君をひたすら傷つけて
「ありがとうございます。雅さんがいてくれてよかったです」

「そう?それならよかった。私も里桜ちゃんと色々と話せてよかったと思うわ。篠崎くんが急に結婚するとかいうから驚いたけど、里桜ちゃんだから、結婚しようと思ったのでしょうね」

「あの…私と篠崎さんの結婚のことどう聞いてますか?」

「偽装結婚だと聞いているわ。同居でも同棲でもルームシェアでも何でも何でもいいけど、一緒に住むなら楽しんだ方がいいでしょ。篠崎くんは私のお墨付きよ。とっても優しいし真面目な人よ。だから、里桜ちゃんも安心して過ごしていいと思うわ」

 若手実力派俳優と言われる篠崎海が突然結婚すると言い出したと聞いた時、本気で驚いたし、それが偽装だというもの驚いた。でも、今日の篠崎さんを見ていて里桜ちゃん以外はみんな分かっていたと思う。

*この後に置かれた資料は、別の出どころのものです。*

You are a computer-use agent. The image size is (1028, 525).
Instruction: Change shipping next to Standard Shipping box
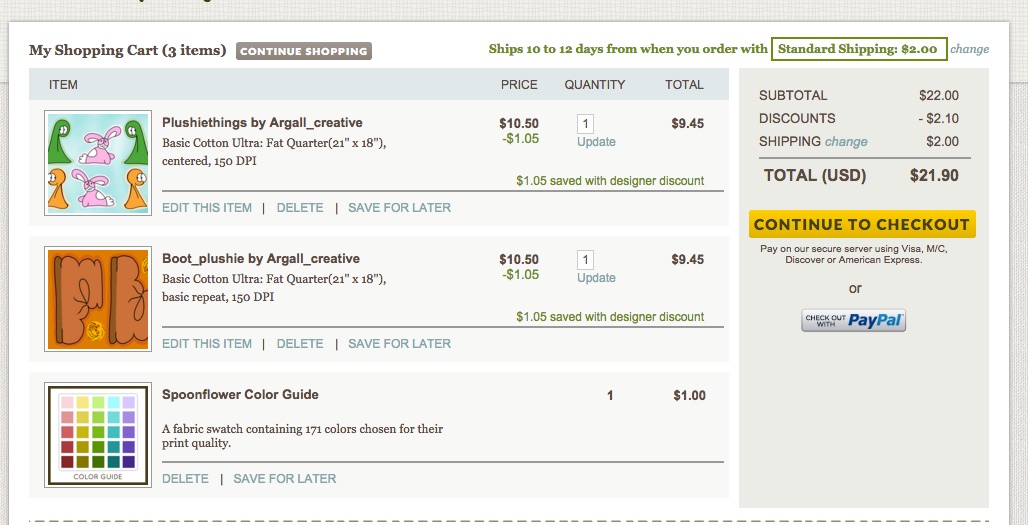[970, 49]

 篠崎さんは本気で里桜ちゃんと結婚するつもりでいるということ。
 心から愛していること。

「私もあの時出会えたのが篠崎さんで良かったと思います。あの時、自分の中で起きた出来事をどうしても受け止められなくて、自分が壊れそうでした。でも、今は少しだけ前向きになっています」

 眩しかった。真っすぐに自分の道を歩いていこうとする里桜ちゃんが眩しくて、少しだけ昔の自分を思い出した。

 ただ、ひたすらに義哉を愛した日々を……。

「人間には辛いことがあってもそれを乗り越えるだけの強さがあると思うの。でも、それは一人で乗り越えるよりも、一緒に乗り越えてくれる人がいたらもっと早く乗り越えられるわ」

 そう、私が一番辛くて苦しい時に……傍にお兄ちゃんが居てくれたように……。